“Four Ideas for a Better Internet” 2011

On Tuesday night I attended a talk at Stanford entitled “Four Ideas for a Better Internet.” Four groups of Harvard and Stanford Law students, having just completed a special seminar entitled “Difficult Problems in Cyberspace,” each presented a proposed improvement to the internets; they were then grilled on said proposal by a panel of, hm, let’s call them practitioners (many but not all were from the industry). Jonathan Zittrain moderated. In general, I thought all of the proposals were interesting, but none of them was ready to be implemented; they probably weren’t intended to be, of course, but I—and the panelists—could poke pretty serious holes in them without trying very hard.

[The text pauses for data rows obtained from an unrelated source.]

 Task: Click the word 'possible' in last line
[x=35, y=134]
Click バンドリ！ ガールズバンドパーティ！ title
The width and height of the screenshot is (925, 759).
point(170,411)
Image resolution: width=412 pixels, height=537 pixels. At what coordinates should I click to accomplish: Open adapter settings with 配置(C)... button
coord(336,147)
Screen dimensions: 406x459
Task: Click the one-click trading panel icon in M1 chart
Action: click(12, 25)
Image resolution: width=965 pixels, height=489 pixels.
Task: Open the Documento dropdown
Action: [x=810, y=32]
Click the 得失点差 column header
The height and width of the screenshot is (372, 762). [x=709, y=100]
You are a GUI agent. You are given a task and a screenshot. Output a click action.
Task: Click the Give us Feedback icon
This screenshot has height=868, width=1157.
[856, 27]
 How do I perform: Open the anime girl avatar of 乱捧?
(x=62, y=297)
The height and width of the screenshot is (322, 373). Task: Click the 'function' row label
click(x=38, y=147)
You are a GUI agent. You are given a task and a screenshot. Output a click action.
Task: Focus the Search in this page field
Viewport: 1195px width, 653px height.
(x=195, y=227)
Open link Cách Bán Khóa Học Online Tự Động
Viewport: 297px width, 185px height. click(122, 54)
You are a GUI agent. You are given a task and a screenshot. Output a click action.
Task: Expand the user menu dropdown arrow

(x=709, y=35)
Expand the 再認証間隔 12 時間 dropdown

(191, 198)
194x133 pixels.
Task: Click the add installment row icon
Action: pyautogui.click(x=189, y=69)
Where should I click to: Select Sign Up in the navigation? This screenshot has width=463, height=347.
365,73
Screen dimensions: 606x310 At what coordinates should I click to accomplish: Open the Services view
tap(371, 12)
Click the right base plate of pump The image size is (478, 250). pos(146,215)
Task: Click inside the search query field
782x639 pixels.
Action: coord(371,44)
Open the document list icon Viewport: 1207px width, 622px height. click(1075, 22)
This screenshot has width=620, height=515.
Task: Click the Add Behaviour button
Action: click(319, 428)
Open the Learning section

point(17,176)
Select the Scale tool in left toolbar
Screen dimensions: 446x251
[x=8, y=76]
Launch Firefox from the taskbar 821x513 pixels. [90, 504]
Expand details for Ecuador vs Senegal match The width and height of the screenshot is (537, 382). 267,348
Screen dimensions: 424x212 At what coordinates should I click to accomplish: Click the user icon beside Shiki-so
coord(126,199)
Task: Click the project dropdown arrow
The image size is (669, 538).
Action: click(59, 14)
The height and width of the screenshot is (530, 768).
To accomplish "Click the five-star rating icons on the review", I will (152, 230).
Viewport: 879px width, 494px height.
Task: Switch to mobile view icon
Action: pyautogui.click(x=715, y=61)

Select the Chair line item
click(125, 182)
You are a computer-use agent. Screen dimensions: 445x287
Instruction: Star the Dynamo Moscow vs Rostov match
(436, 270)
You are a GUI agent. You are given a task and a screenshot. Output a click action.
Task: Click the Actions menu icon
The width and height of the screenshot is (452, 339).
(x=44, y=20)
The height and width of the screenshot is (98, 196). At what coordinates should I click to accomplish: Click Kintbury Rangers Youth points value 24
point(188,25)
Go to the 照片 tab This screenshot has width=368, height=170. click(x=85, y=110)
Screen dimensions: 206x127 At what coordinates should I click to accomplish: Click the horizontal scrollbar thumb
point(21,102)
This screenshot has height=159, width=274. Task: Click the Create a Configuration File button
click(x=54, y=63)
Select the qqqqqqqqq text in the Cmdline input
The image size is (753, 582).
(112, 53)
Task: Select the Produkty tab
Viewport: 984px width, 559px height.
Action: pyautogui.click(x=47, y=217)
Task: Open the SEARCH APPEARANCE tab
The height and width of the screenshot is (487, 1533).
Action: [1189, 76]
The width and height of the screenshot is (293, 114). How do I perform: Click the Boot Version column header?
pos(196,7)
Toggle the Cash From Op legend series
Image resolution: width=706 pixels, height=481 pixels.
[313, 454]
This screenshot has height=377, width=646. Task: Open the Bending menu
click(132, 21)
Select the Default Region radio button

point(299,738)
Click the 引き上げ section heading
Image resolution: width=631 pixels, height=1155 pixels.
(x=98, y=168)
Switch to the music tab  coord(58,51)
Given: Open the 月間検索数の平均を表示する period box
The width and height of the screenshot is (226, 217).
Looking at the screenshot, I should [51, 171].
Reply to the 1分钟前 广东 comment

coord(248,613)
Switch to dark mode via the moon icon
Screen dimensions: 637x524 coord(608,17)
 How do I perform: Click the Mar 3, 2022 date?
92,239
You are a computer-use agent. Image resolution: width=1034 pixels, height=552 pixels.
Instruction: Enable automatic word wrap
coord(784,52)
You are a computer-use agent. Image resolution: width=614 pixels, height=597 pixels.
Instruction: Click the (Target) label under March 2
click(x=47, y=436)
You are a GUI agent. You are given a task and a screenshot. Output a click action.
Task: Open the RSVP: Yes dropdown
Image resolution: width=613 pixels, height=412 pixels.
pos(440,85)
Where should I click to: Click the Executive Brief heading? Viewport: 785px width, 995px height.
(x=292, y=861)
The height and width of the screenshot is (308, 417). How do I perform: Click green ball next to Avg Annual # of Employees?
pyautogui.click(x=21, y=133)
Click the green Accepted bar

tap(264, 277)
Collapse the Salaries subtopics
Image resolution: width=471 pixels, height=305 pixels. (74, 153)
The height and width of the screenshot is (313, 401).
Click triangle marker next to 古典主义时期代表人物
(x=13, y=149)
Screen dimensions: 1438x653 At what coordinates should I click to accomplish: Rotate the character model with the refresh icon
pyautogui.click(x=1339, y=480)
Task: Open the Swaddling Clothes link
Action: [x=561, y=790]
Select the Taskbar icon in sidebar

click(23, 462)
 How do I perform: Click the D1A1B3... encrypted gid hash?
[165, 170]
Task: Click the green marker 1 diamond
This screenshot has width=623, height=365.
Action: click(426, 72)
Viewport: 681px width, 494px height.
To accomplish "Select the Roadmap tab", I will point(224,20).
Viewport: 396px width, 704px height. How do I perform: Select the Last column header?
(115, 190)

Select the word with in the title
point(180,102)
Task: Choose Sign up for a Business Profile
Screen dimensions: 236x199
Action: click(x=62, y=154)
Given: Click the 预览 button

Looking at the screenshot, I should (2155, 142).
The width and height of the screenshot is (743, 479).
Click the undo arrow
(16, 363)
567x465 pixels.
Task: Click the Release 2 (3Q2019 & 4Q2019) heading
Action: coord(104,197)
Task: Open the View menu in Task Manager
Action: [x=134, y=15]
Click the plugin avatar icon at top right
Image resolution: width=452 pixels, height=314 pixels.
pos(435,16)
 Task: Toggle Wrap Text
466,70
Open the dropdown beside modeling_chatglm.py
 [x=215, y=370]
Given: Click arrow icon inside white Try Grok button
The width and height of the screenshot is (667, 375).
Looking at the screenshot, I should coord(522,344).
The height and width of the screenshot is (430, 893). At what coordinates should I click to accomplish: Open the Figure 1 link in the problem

The first proposal was to improve social network security by allowing you to specify a group of extra-trusted “friends” who could intervene to protect your social-network presence if it appeared to have been hijacked, or who could vouch for a request you might make that requires extra verification (for instance, a request to change the email address associated with your account). This is quite intentionally modeled on similar practices found offline; they made an analogy to the (never-yet used) procedure in section 4 of the 25th amendment to the U.S. Constitution which allows the Vice President, together with a majority of the Cabinet, to declare the President temporarily unable to do his job. It’s not a bad idea in principle, but they should have looked harder at the failure modes of those offline practices—A25§4 itself goes on to discuss what happens if the President objects to having been relieved of duty (Congress has to decide who’s right). More down-to-earth, one might ask whether this is likely to make messy breakups worse, and why the “hey, moderators, this account looks like it’s been hijacked” button (not to be confused with the “hey, moderators, this account appears to belong to a spammer” button) couldn’t be available to everyone.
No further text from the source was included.